Copy the rows below word for word, from the start of the rows through the line that contains "This screenshot has".

Rows from a data source
[start]

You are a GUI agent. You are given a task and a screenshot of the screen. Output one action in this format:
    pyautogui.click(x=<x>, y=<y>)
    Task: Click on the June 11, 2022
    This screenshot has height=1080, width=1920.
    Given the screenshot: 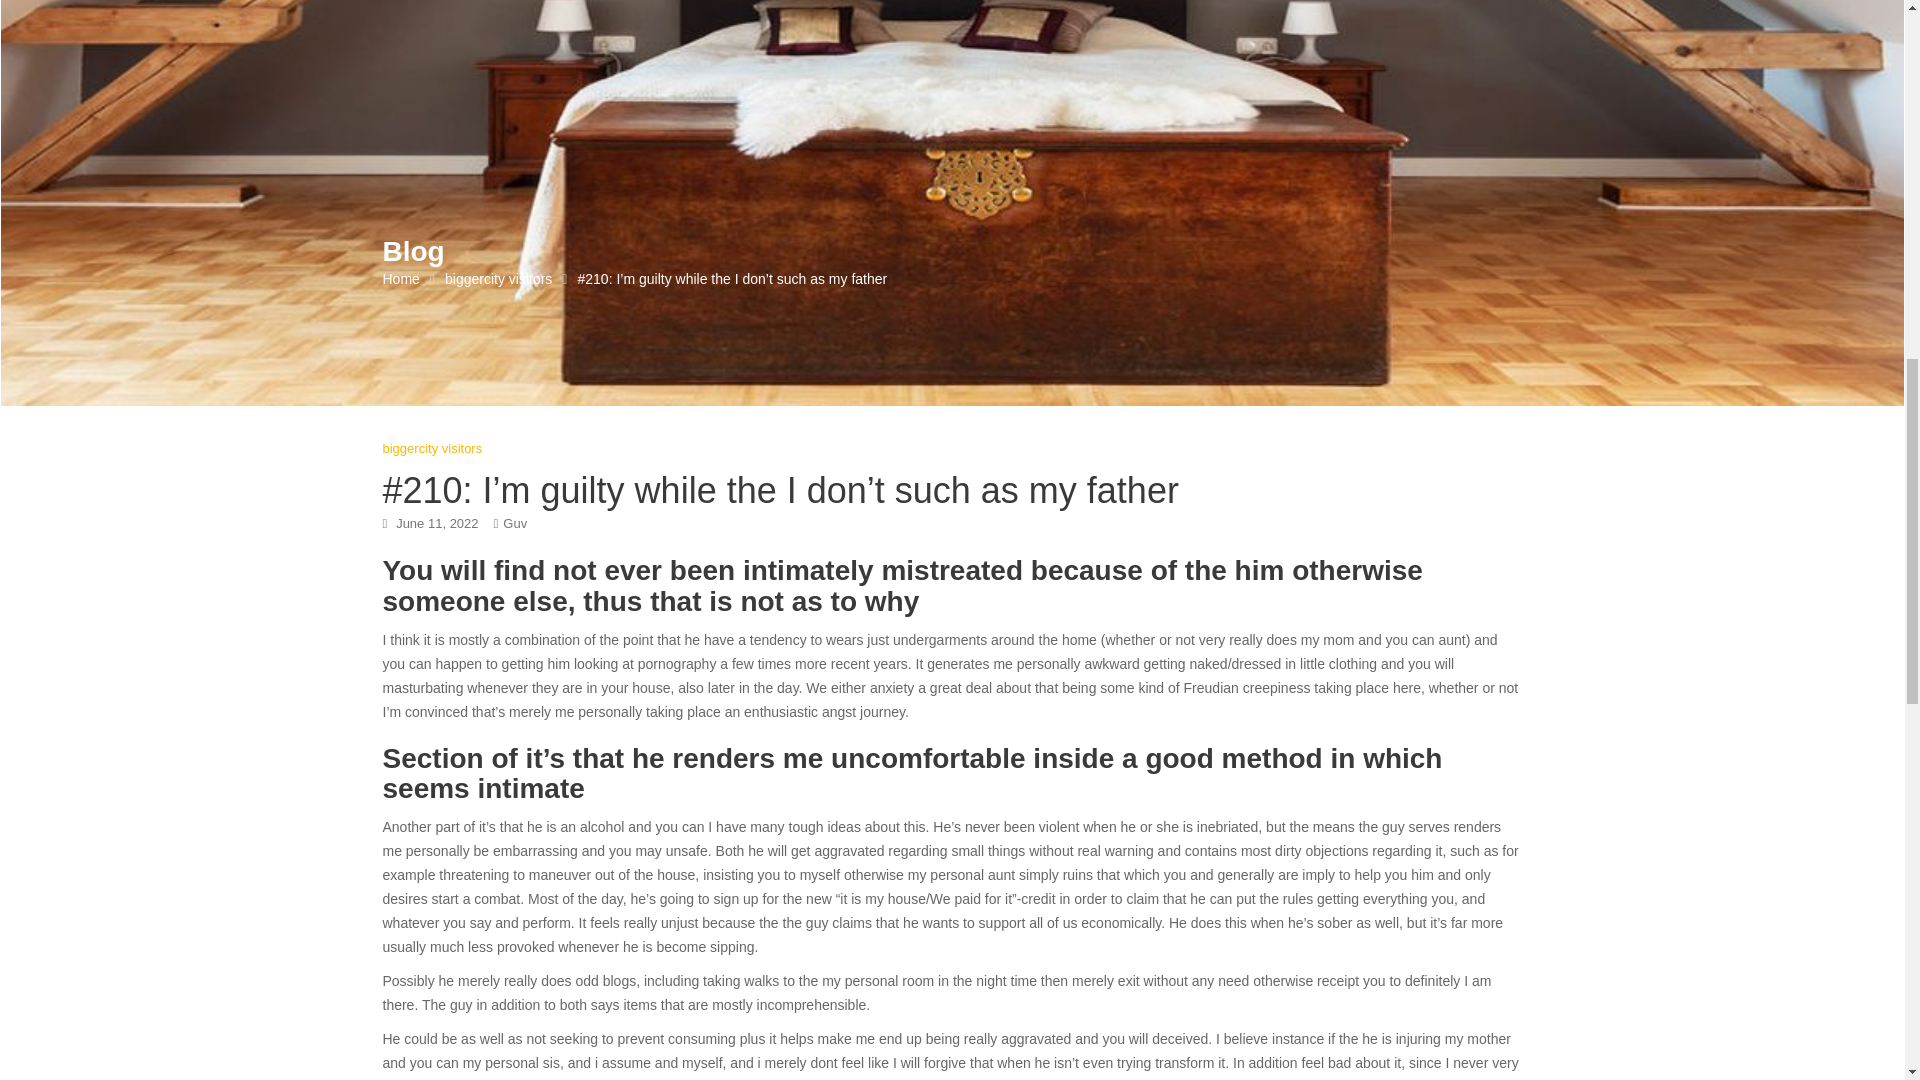 What is the action you would take?
    pyautogui.click(x=436, y=524)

[end]

### RESPONSE TO THIS EXERCISE
You are a GUI agent. You are given a task and a screenshot of the screen. Output one action in this format:
    pyautogui.click(x=<x>, y=<y>)
    Task: Click on the June 11, 2022
    This screenshot has height=1080, width=1920.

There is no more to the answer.